=== EXERCISE DETAILS ===
Rewrite these records as a numbered list with blank lines left out, beginning at the line that has "The image size is (185, 185)." and stopping after the line that has "Looking at the screenshot, I should 56,8.". Include no other lines.

(Part of a data file)

=====

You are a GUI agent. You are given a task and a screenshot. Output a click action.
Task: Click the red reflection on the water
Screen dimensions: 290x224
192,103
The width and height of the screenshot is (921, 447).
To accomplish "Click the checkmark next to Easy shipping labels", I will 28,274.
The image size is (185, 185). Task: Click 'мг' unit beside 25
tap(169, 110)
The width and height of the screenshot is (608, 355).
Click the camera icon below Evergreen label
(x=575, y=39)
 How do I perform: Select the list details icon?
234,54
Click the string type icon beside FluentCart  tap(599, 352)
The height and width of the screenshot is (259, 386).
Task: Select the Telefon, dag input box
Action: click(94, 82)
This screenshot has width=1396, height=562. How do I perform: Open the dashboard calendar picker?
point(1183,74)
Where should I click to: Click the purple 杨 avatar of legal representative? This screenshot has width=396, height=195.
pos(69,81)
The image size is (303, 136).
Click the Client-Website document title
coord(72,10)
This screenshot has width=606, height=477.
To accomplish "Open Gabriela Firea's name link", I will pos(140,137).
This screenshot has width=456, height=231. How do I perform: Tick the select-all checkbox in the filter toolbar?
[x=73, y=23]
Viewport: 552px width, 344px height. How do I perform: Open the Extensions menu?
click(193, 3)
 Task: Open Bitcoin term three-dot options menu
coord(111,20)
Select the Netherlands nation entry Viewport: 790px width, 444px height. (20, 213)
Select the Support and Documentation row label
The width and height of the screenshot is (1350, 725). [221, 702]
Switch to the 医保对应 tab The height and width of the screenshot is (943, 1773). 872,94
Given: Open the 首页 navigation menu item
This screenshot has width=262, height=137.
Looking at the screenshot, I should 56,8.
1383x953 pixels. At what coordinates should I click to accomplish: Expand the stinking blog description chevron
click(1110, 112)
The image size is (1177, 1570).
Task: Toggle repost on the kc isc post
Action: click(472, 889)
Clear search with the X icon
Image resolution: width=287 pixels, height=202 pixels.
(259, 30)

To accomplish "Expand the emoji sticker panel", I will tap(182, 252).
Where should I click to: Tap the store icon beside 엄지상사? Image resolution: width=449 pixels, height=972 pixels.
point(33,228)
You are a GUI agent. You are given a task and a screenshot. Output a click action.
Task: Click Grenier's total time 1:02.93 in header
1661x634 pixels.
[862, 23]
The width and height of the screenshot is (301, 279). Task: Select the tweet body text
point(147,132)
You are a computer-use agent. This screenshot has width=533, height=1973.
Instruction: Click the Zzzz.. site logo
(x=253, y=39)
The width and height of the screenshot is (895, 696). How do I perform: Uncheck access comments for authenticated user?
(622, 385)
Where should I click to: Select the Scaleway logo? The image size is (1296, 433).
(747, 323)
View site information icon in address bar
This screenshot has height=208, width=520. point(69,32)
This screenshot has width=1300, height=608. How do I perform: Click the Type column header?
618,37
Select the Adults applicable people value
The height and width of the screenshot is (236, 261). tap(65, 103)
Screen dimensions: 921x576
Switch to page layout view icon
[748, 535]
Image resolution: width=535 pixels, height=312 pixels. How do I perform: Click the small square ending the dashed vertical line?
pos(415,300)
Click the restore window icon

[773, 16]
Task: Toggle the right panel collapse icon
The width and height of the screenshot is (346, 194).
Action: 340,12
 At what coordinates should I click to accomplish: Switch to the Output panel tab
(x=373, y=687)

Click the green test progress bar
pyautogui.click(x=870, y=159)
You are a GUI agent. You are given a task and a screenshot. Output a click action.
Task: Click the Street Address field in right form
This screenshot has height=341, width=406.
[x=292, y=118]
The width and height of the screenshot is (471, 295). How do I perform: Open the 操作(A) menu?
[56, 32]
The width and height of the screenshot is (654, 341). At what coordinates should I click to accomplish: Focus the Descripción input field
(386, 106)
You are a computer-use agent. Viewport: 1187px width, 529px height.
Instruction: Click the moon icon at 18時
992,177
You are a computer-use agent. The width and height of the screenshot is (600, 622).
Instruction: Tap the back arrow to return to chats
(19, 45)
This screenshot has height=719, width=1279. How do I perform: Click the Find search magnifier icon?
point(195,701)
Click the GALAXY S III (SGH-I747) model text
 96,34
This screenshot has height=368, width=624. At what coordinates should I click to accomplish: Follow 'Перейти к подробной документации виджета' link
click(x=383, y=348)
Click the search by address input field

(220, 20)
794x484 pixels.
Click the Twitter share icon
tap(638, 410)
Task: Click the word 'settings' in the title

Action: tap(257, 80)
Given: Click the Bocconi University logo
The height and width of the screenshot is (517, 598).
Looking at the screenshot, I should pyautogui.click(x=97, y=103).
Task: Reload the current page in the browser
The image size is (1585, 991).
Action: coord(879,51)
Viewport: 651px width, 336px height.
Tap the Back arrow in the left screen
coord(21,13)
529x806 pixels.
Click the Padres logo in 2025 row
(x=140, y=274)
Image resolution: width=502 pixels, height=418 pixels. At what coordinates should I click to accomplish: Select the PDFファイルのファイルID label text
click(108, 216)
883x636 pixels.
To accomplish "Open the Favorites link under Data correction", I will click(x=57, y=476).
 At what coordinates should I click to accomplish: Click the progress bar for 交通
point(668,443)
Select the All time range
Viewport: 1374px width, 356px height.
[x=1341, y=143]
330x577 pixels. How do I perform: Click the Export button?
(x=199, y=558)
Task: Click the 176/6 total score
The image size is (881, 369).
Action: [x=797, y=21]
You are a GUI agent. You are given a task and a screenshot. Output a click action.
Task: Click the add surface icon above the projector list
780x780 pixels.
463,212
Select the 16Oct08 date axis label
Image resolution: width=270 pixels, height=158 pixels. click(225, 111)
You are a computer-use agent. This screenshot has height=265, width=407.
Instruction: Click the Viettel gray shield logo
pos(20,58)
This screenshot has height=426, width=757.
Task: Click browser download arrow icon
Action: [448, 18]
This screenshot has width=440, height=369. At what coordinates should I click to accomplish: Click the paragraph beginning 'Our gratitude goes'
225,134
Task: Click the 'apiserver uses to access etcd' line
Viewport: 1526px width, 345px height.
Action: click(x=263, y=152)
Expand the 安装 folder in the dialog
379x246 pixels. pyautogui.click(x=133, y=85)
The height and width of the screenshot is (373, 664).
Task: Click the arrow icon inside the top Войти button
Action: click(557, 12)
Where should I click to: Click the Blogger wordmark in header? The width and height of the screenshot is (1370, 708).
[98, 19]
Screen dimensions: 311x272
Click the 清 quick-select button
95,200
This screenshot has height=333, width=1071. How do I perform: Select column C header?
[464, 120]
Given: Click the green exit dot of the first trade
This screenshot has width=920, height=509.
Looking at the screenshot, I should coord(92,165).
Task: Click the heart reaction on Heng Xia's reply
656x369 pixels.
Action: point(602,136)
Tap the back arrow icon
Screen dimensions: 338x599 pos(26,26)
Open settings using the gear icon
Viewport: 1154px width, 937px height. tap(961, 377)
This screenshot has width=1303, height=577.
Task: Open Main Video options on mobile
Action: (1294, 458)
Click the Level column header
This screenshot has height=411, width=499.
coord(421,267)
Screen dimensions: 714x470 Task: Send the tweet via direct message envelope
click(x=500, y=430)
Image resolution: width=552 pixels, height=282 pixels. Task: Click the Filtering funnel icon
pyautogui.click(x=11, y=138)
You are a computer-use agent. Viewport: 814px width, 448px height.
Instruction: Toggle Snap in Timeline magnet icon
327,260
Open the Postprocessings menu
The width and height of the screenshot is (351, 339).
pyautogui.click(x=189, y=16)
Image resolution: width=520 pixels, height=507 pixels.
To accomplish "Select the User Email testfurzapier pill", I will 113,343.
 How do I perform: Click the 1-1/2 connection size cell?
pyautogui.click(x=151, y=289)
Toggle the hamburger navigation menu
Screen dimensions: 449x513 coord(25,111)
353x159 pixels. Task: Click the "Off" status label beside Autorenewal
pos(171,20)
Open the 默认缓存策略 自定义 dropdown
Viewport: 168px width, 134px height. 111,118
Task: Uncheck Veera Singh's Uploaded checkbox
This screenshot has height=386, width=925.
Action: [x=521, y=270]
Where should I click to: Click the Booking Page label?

=====

=== EXERCISE RESULT ===
1. The image size is (185, 185). Task: Click 'мг' unit beside 25
2. tap(169, 110)
3. The width and height of the screenshot is (608, 355).
4. Click the camera icon below Evergreen label
5. (x=575, y=39)
6.  How do I perform: Select the list details icon?
7. 234,54
8. Click the string type icon beside FluentCart  tap(599, 352)
9. The height and width of the screenshot is (259, 386).
10. Task: Select the Telefon, dag input box
11. Action: click(94, 82)
12. This screenshot has width=1396, height=562. How do I perform: Open the dashboard calendar picker?
13. point(1183,74)
14. Where should I click to: Click the purple 杨 avatar of legal representative? This screenshot has width=396, height=195.
15. pos(69,81)
16. The image size is (303, 136).
17. Click the Client-Website document title
18. coord(72,10)
19. This screenshot has width=606, height=477.
20. To accomplish "Open Gabriela Firea's name link", I will pos(140,137).
21. This screenshot has width=456, height=231. How do I perform: Tick the select-all checkbox in the filter toolbar?
22. [x=73, y=23]
23. Viewport: 552px width, 344px height. How do I perform: Open the Extensions menu?
24. click(193, 3)
25.  Task: Open Bitcoin term three-dot options menu
26. coord(111,20)
27. Select the Netherlands nation entry Viewport: 790px width, 444px height. (20, 213)
28. Select the Support and Documentation row label
29. The width and height of the screenshot is (1350, 725). [221, 702]
30. Switch to the 医保对应 tab The height and width of the screenshot is (943, 1773). 872,94
31. Given: Open the 首页 navigation menu item
32. This screenshot has width=262, height=137.
33. Looking at the screenshot, I should 56,8.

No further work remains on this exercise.